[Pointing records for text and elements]
________________

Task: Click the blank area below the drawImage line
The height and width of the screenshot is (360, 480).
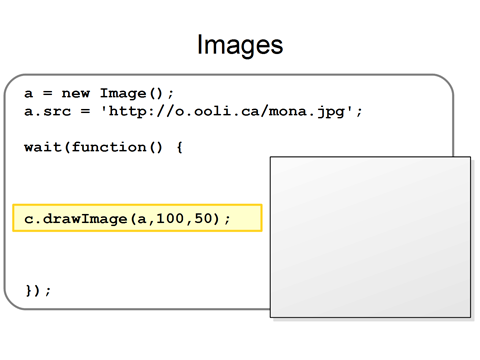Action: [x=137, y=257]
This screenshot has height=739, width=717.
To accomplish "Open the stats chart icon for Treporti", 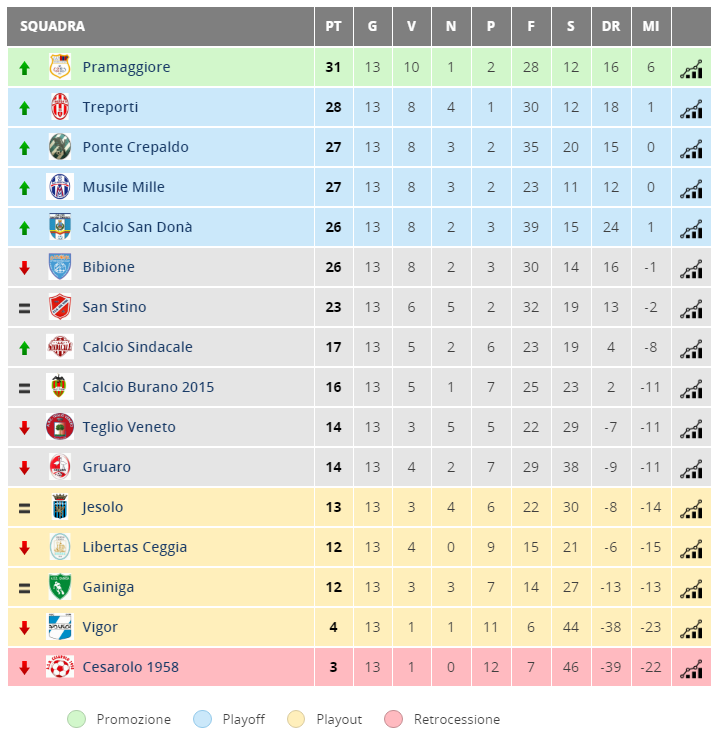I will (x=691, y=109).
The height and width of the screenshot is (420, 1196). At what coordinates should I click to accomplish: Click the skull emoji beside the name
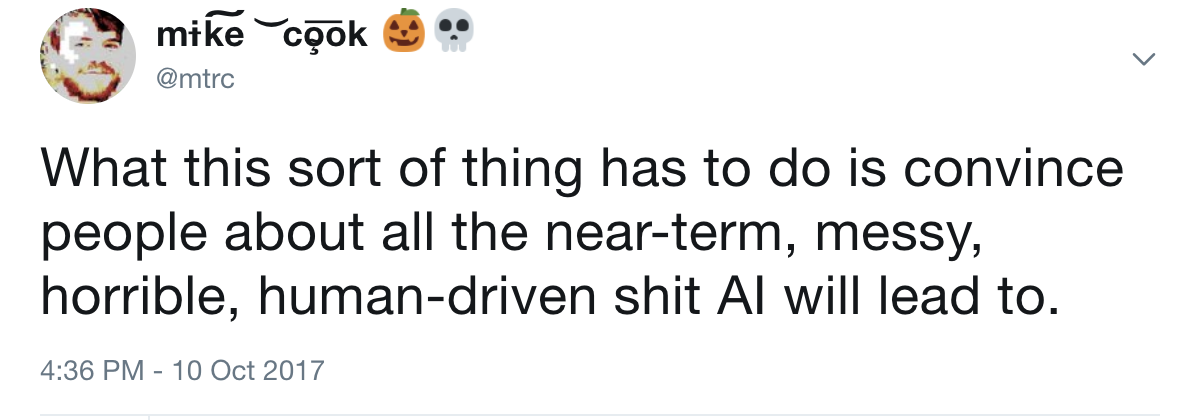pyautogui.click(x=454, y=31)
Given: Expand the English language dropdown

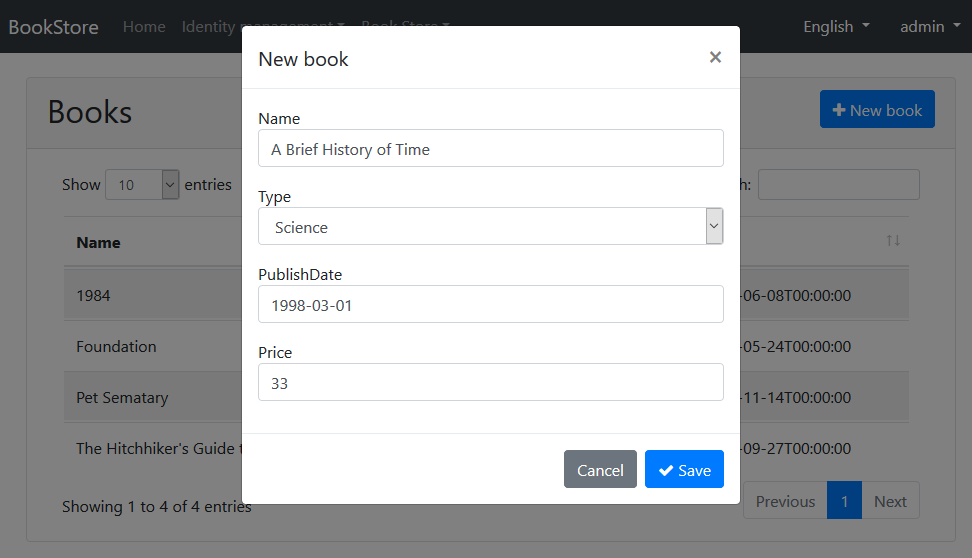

________________

Show every line of the material that holds the string "screenshot", treating uppercase and lowercase as different.

• **Answer to this exercise**:
The height and width of the screenshot is (360, 480).
This screenshot has height=739, width=717.
The height and width of the screenshot is (420, 1196). At what coordinates should I click to accomplish: Click the skull emoji beside the name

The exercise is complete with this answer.